Tulisan merupakan sebuah manifestasi atas kadar intelektual si penulis, yang dalam hal ini adalah arsitek. Keberaniannya mengungkapkan hal-hal arsitektural melalui gagasan (konsep) atau ulasan tertulis berupa esai atau opini mengenai suatu bangunan dan lain-lain, bagi saya, sudah patut diapresiasi. Artinya, si arsitek siap bertanggung jawab dengan pemikirannya secara verbal.
Tetapi, meskipun melalui bahasa tulisan bisa terbaca dan terpahami, tetap saja seorang arsitek bisa berkelit dengan jawaban “maksudku bukan begitu”. Ya, bahasa tulisan memang masih memberi tafsiran lain, seperti juga ayat-ayat suci dalam kitab suci. Nah, apalagi kalau hanya tulisan seorang arsitek, ‘kan?
Tidak perlu repot soal perkelitan atau ketidaksucian-ketidakjujuran. Cukup terfokus pada tulisan seorang arsitek mengenai gagasan atau ulasan terhadap suatu perancangan, bangunan jadi, tata bangunan, kawasan, dan hal-hal yang berkaitan dengan arsitektur.
Menurut saya, sangat penting seorang arsitek bisa menerjemahkan pemikirannya melalui tulisan. Hal ini karena, pertama, seperti pernyataan Eko Budihardjo, “… tanpa adanya tulisan yang mengungkap keberhasilan maupun kekurang-berhasilan karya arsitektur, para arsitek muda generasi mendatang tidak dapat belajar banyak dari para seniornya. Selain itu, sang perancang pun tidak memperoleh umpan balik yang dapat didayagunakan agar perancangan karya arsitektur berikutnya menjadi lebih baik.”

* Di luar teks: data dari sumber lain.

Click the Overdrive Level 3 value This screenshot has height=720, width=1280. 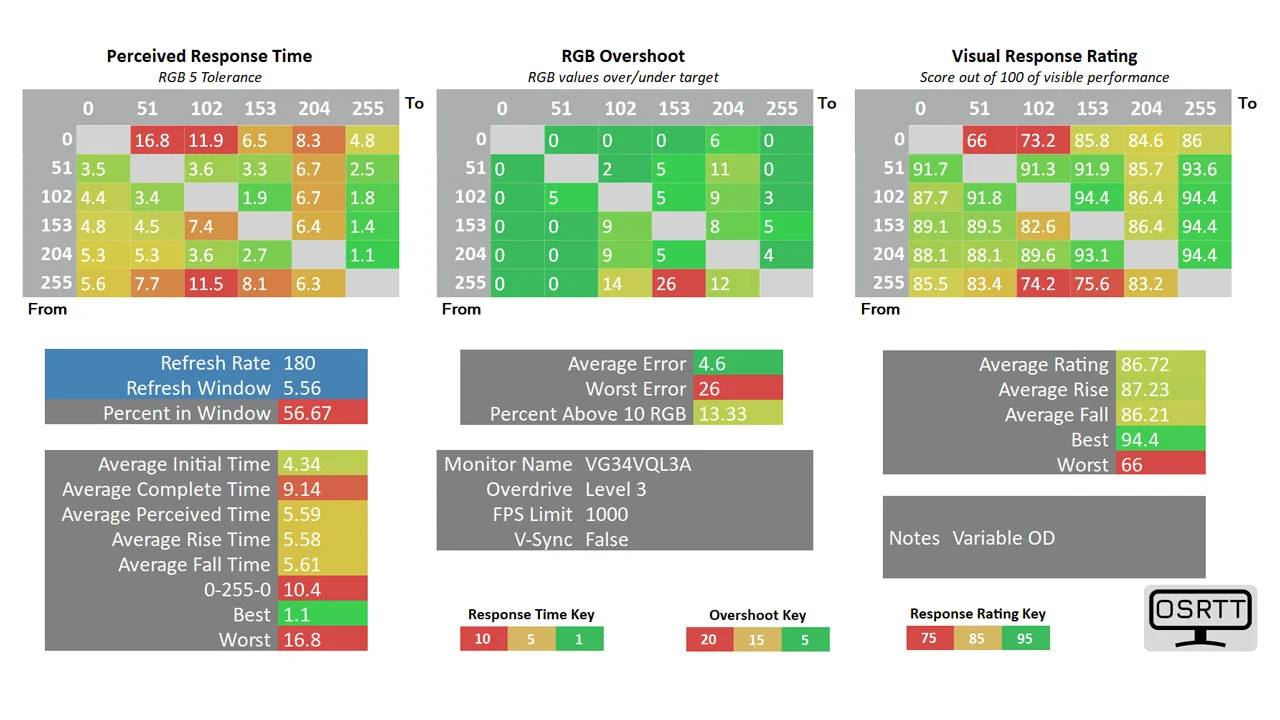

Kedua, di luar kalangan arsitek, yaitu masyarakat umum, bisa mendapat pengetahuan mengenai arsitektur, entah arsitektur yang bermutu maupun yang sama sekali rusak mutunya, melalui persepktif arsitek. Melalui tulisan, rekaman pemikiran bisa menjadi pembelajaran bagi masyarakat umum.
Ketiga, arsitektur bukanlah suatu bidang yang ekslusif, bahkan suci-sakral, sehingga tidak boleh diketahui masyarakat umum. Tanpa perlu repot berteori, toh, masyarakat umum sudah terbiasa dengan bangunan, tata bangunan, atau kawasan, yang berada di sekitarnya. Bukankah teori-toeir arsitektur pun tidak terlepas dari adat-kebiasaan-budaya masyarakat umum?

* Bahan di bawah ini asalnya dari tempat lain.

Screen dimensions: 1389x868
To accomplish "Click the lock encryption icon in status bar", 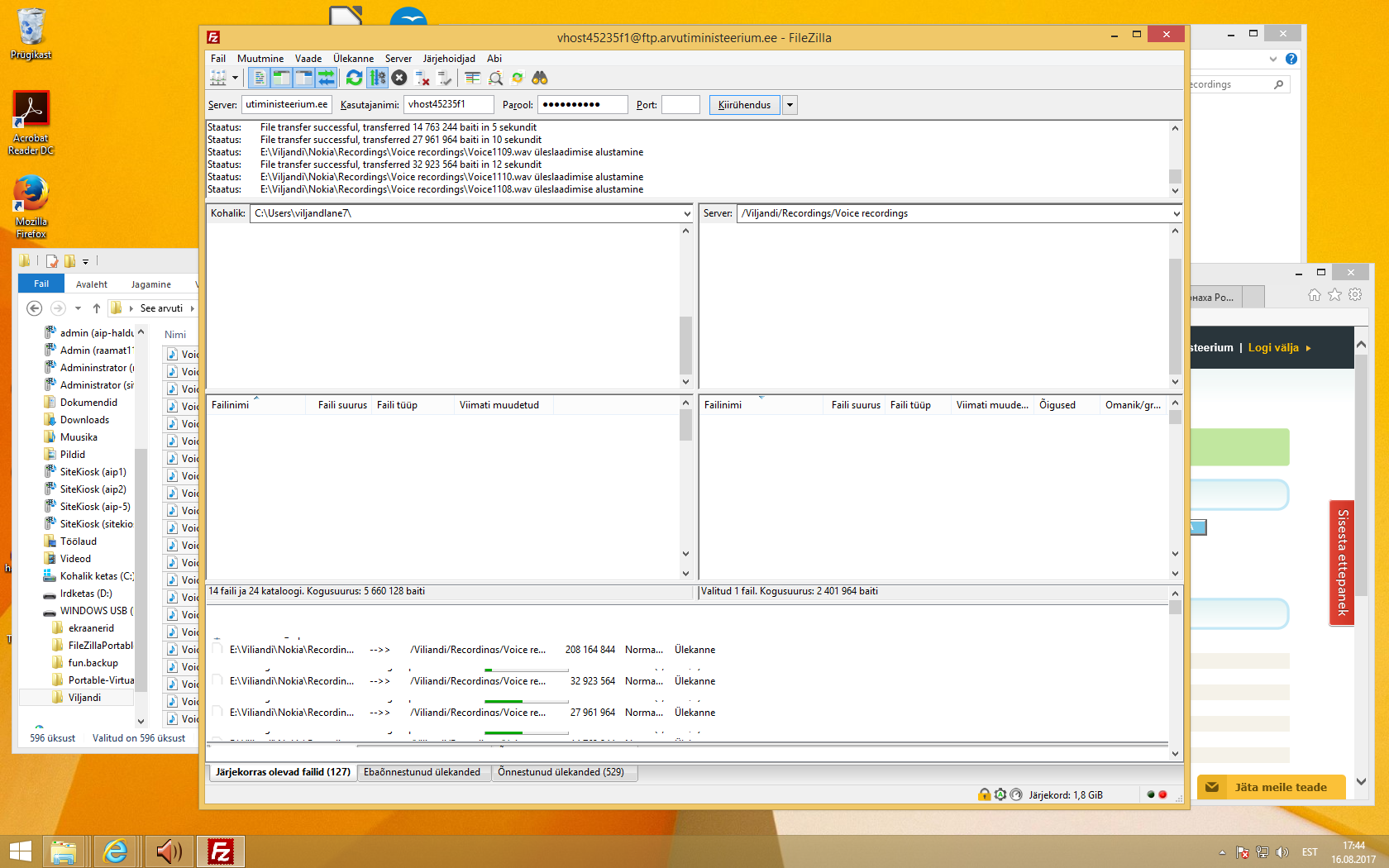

Saya cukupkan dengan ketiga hal penting tersebut. Hal lainnya, barangkali bisa terkait, adalah minat baca masyarakat, baik masyarakat arsitek maupun masyarakat umum.

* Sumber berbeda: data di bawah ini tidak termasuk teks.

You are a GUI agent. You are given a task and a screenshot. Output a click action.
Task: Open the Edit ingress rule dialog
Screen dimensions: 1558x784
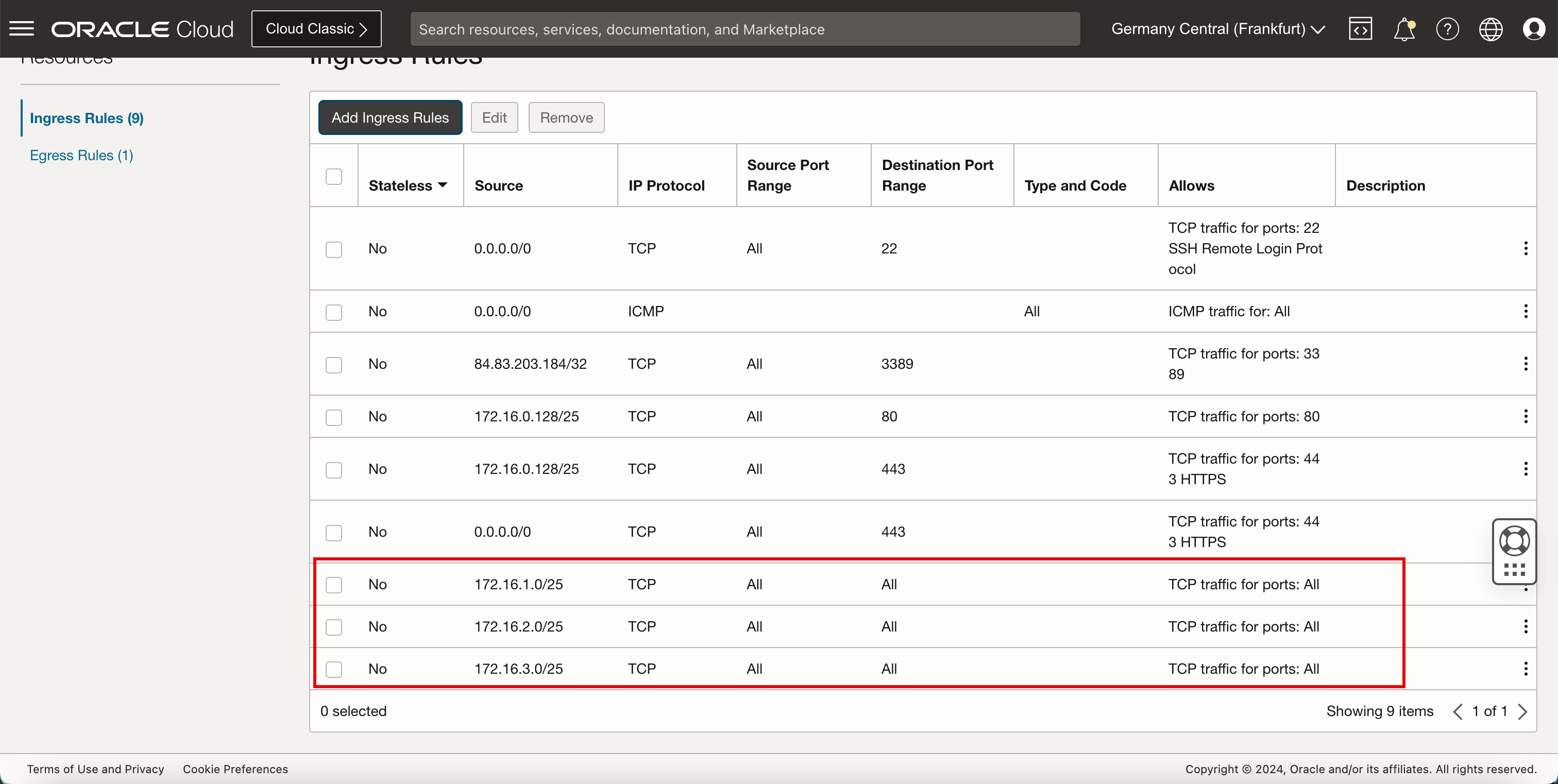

Beberapa media menuliskan bahwa minat baca bangsa Indonesia sangat rendah. Dari data UNESCO pada 2012 tersebut angka 0,001 persen orang Indonesia memiliki minat baca. Sementara data dari studi "Most Littered Nation In the World" yang dilakukan oleh Central Connecticut State Univesity pada Maret 2016 lalu, Indonesia dinyatakan menduduki peringkat ke-60 dari 61 negara soal minat membaca.
Barangkali data-data mengenai minat baca dapat dijadikan sebagai tantangan bagi arsitek untuk menulis. Apakah tulisan seorang arsitek bisa diminati oleh 0,001 persen itu, dan apakah bisa menarik minat di luar angka tersebut.
Itu baru mengenai minat baca (membaca). Bagaimana dengan daya baca atau kemampuan pembaca memahami bacaan?